Regional Fed presidents resign after controversy over securities transactions – El Tiempo Latino

Eric Rosengren, President and CEO of the Federal Reserve Bank of Boston. PHOTO: Bloomberg by Paul Yeung.

Colby Smith in Washington

Two senior Federal Reserve officials who prompted the US central bank to launch a review of its ethics rules indicated on Monday that they will resign from their posts.

Robert Kaplan, chairman of the Dallas branch of the Federal Reserve, announced his intention to step down a few hours after Eric Rosengren in Boston indicated that he would end his term of more than three decades working in that branch early and leave his position on September 30 due to health problems.

Kaplan, who has been in charge of the Texas-based Fed branch for six years, cited recent scrutiny of his investments in financial markets that was revealed earlier this month.

“The Federal Reserve is reaching a critical point in our economic recovery as it assesses the future trajectory of monetary policy. Unfortunately, the recent focus on my financial situation could be a distraction from the execution of that vital work, “he said in a statement. “For this reason, I have decided to step down from my position as president and CEO of the Federal Reserve Bank of Dallas.”

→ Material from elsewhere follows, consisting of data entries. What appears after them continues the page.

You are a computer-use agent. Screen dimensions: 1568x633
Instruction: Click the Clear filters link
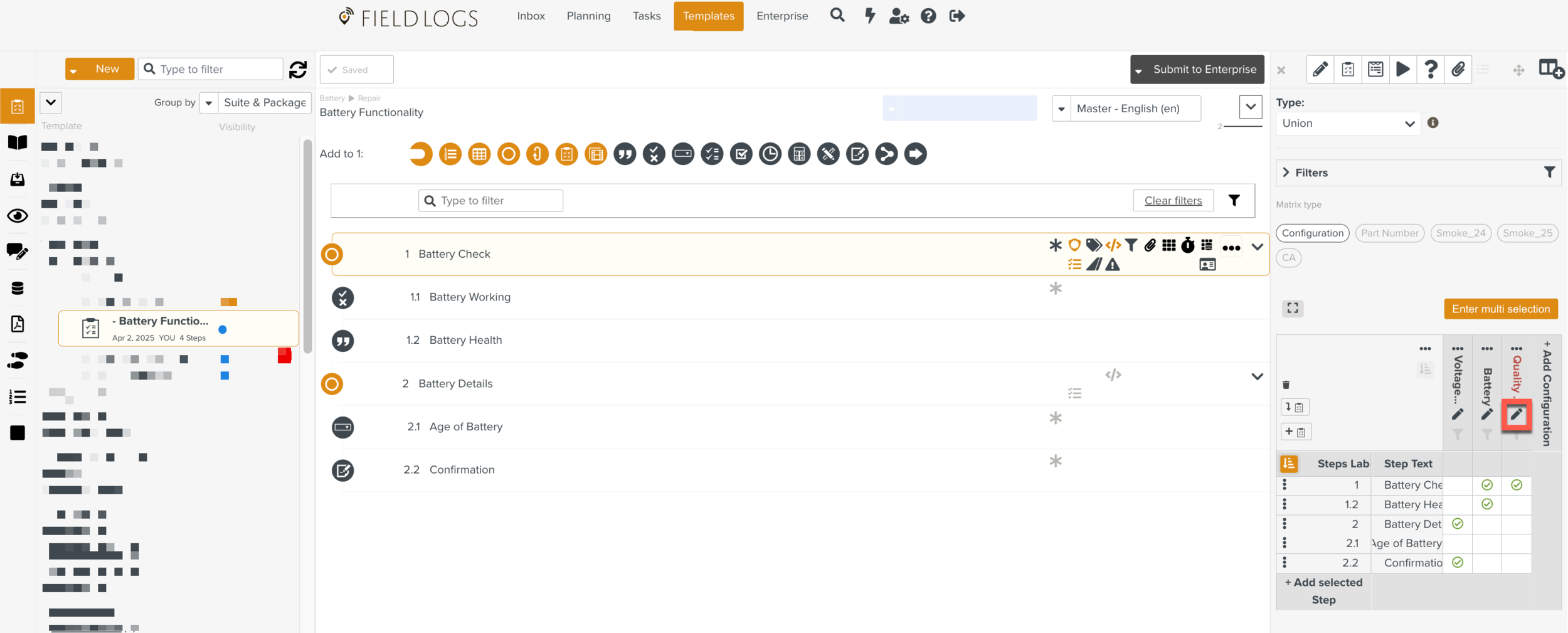pyautogui.click(x=1172, y=201)
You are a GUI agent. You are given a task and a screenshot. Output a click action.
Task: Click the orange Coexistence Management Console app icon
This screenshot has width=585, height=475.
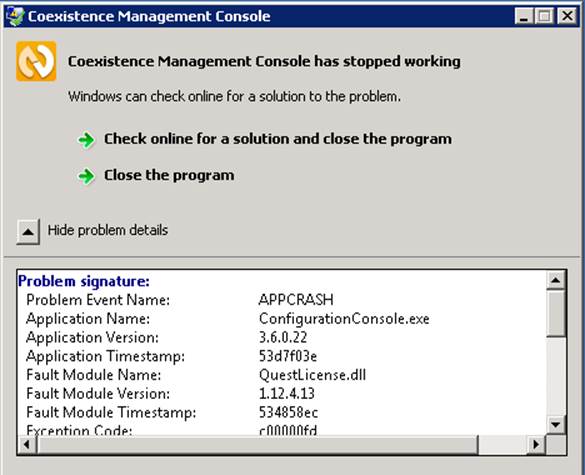click(36, 61)
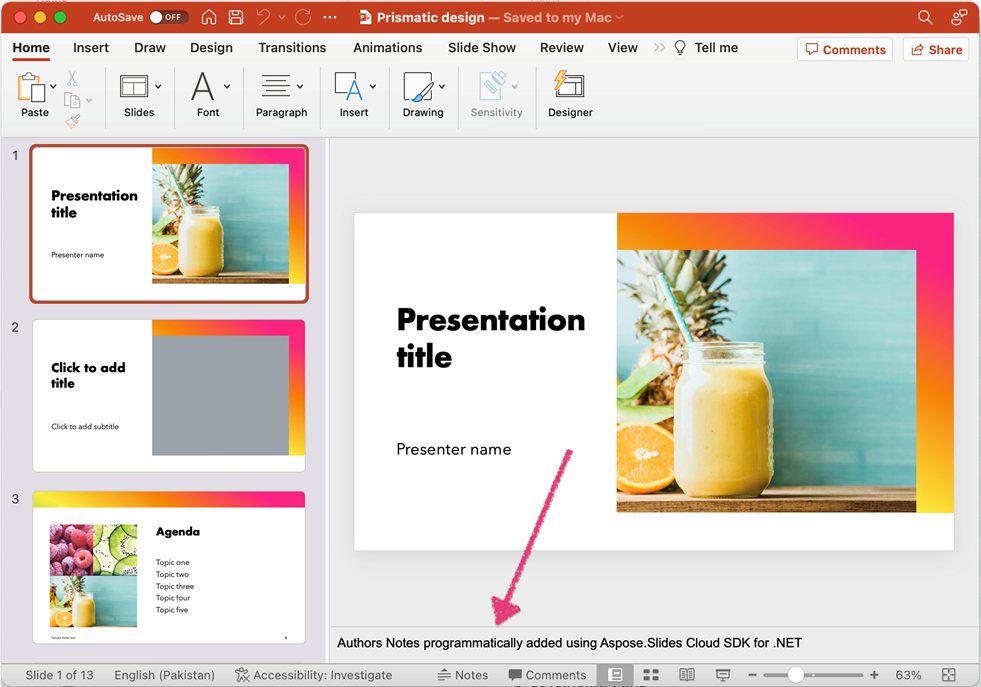This screenshot has width=981, height=687.
Task: Open Reading view from the status bar
Action: (x=687, y=675)
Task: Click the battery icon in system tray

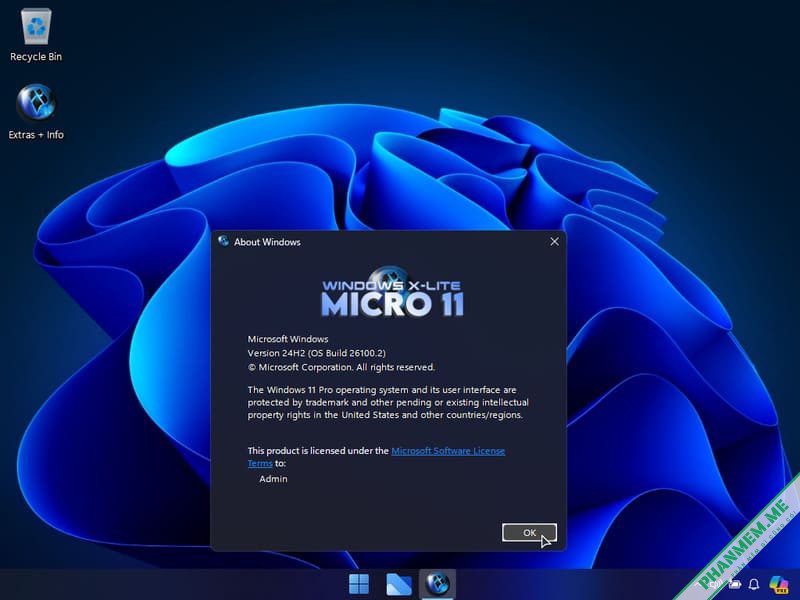Action: click(x=735, y=584)
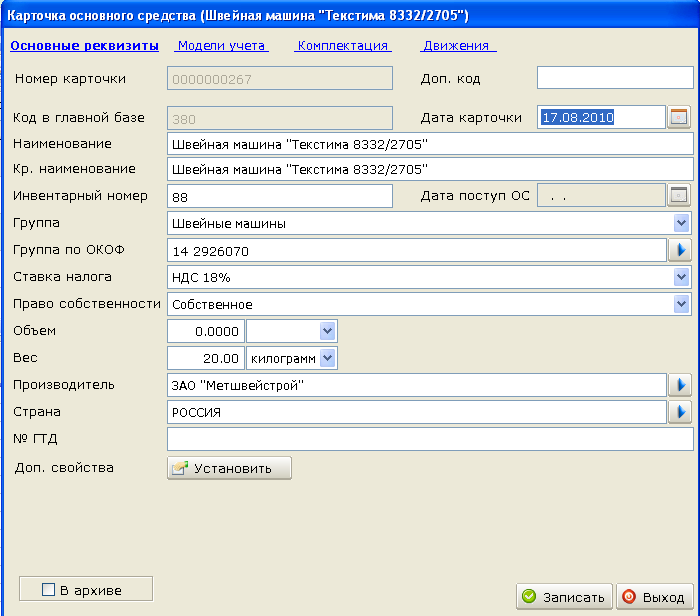The image size is (700, 616).
Task: Expand the Право собственности dropdown
Action: coord(681,304)
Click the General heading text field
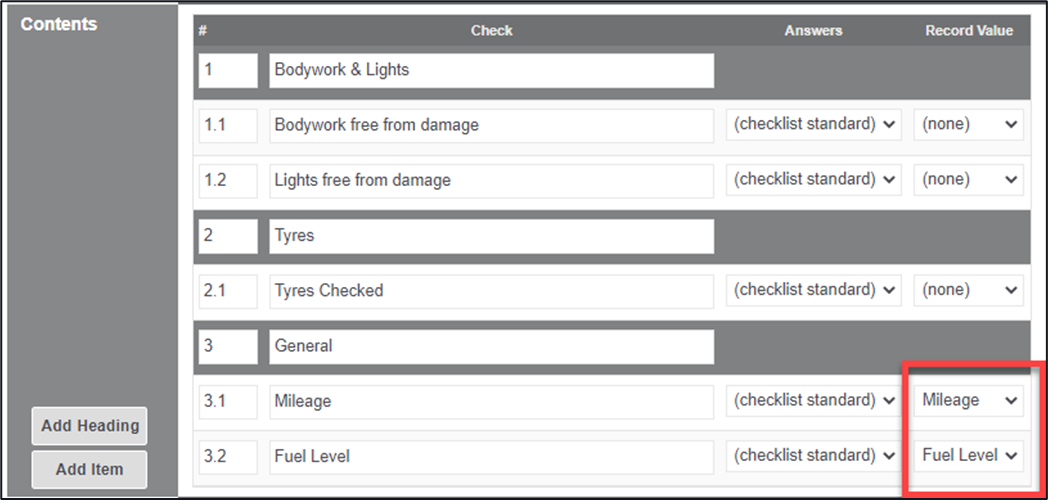The width and height of the screenshot is (1048, 500). (x=491, y=346)
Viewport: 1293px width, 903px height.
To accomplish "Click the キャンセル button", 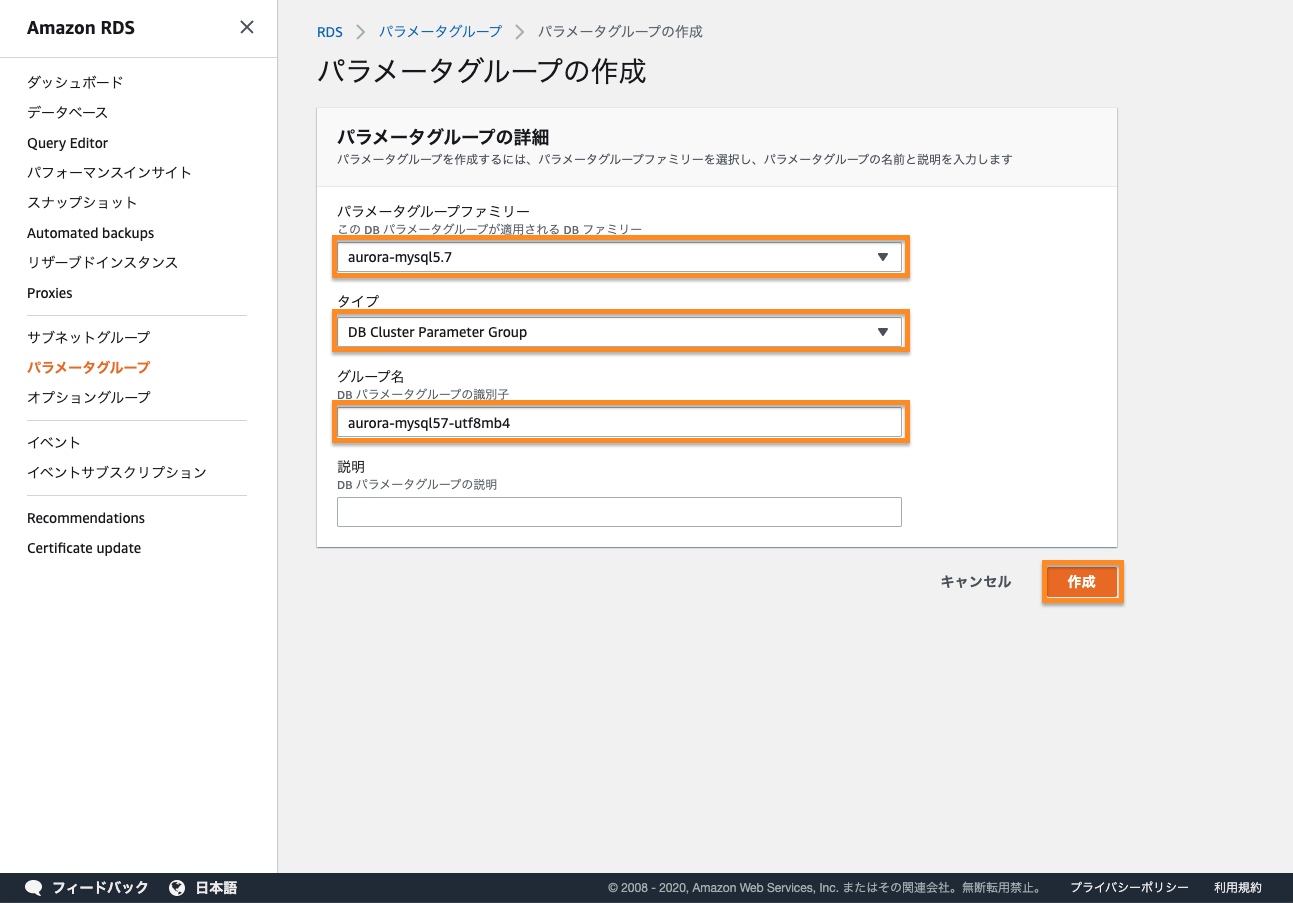I will [x=975, y=582].
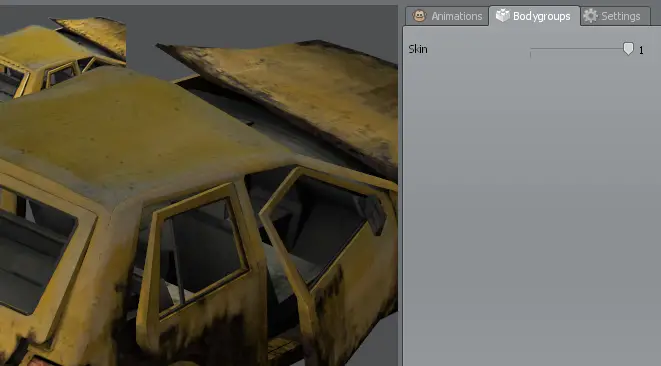This screenshot has width=661, height=366.
Task: Select the Bodygroups tab
Action: pyautogui.click(x=534, y=16)
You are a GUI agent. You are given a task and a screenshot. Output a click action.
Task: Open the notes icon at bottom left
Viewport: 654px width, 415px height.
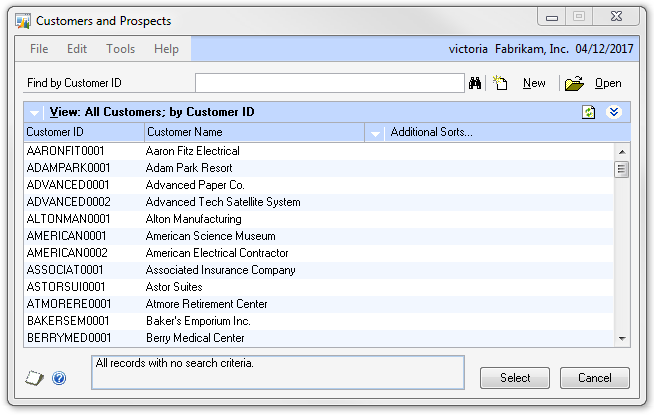[x=34, y=378]
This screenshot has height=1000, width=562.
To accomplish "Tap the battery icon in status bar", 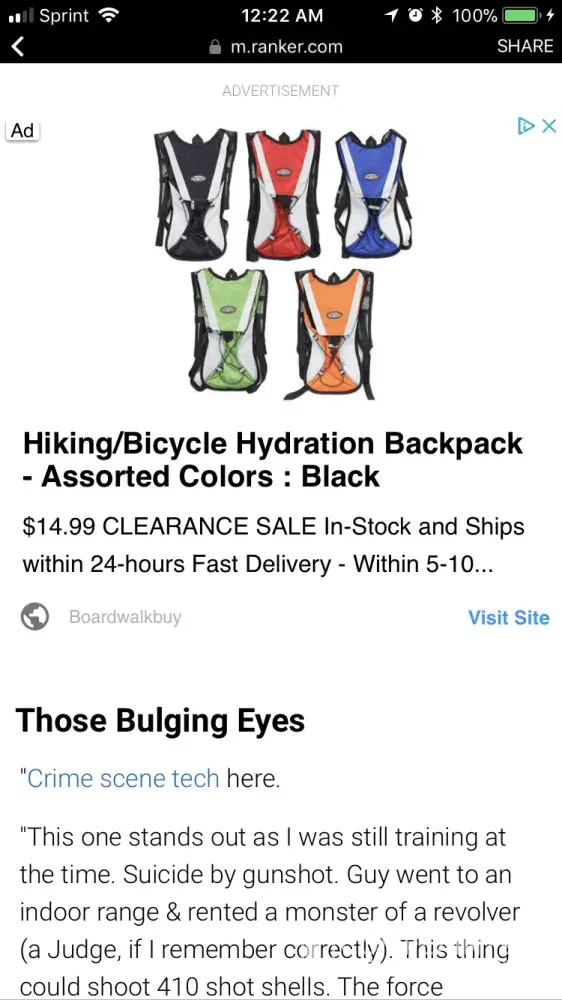I will coord(522,15).
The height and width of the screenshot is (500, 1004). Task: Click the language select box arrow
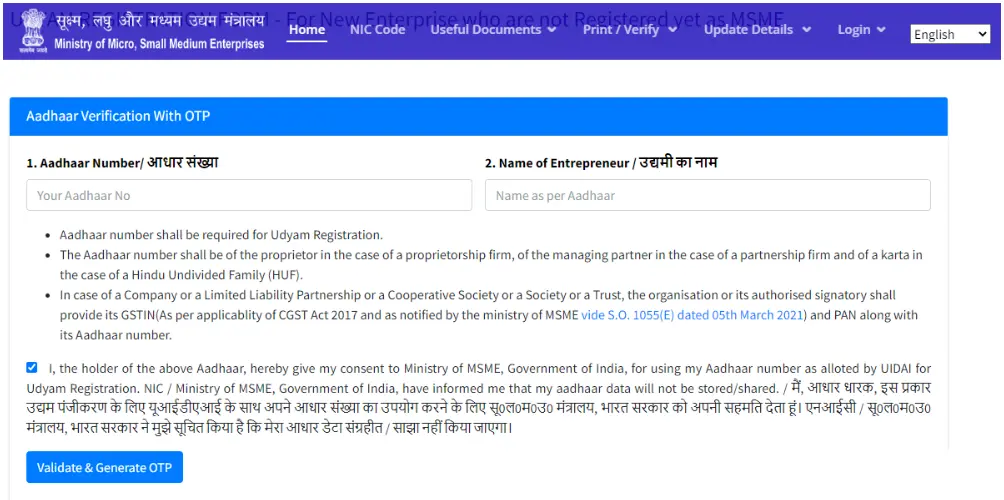pos(983,35)
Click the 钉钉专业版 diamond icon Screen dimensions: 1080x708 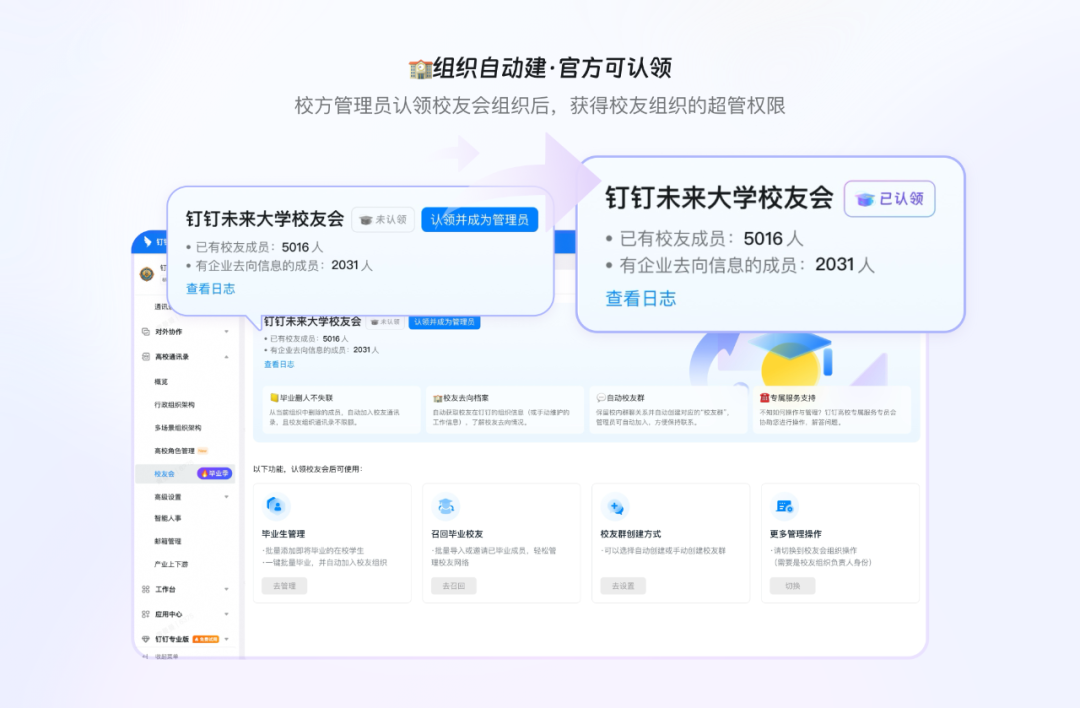[146, 639]
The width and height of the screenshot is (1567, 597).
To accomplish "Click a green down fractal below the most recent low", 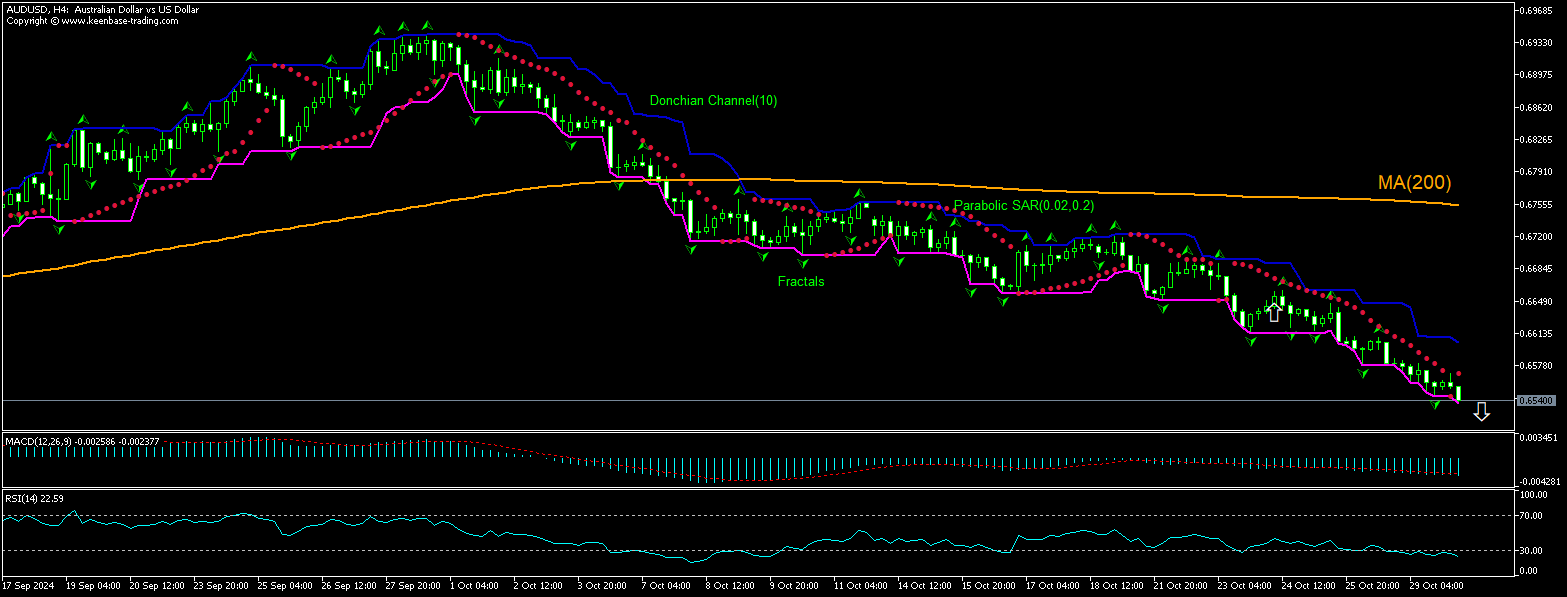I will (x=1435, y=406).
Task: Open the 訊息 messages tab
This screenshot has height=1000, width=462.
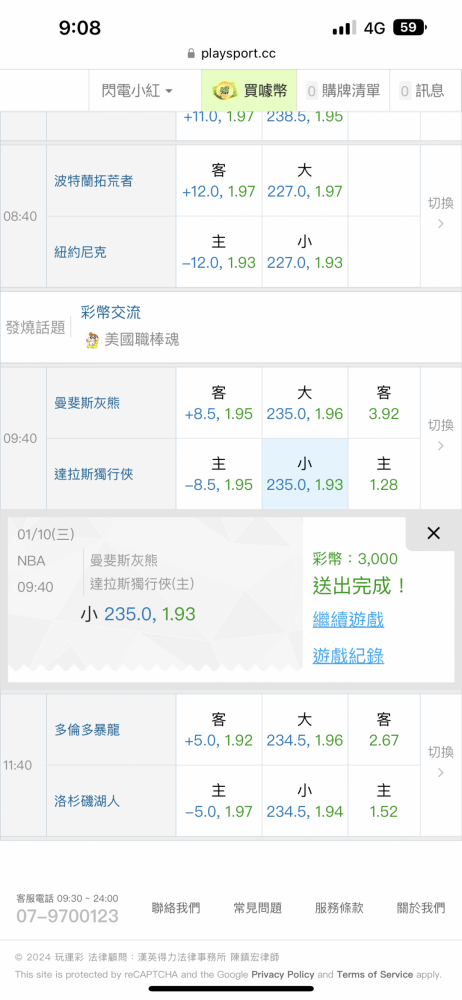Action: pos(421,91)
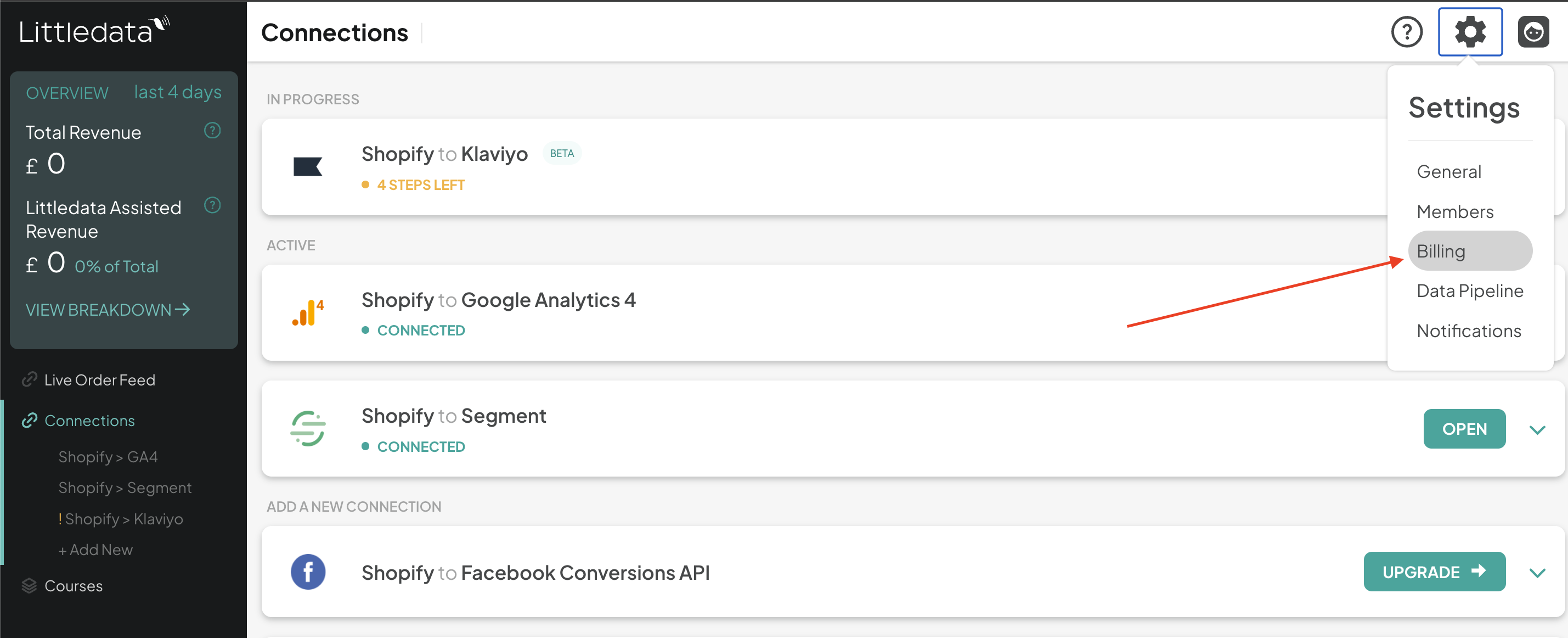Click the Littledata logo

click(x=93, y=30)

The announcement comes during a turbulent period for Fed chairmen, following reports that they had been active investors as the US central bank was aggressively supporting financial markets to lessen damage from the pandemic last year. .

Rosengren planned to retire in June 2022, upon reaching the mandatory retirement age for his position. Rosengren on Monday indicated that his kidney condition was worsening, for which he qualified for a transplant in June of last year.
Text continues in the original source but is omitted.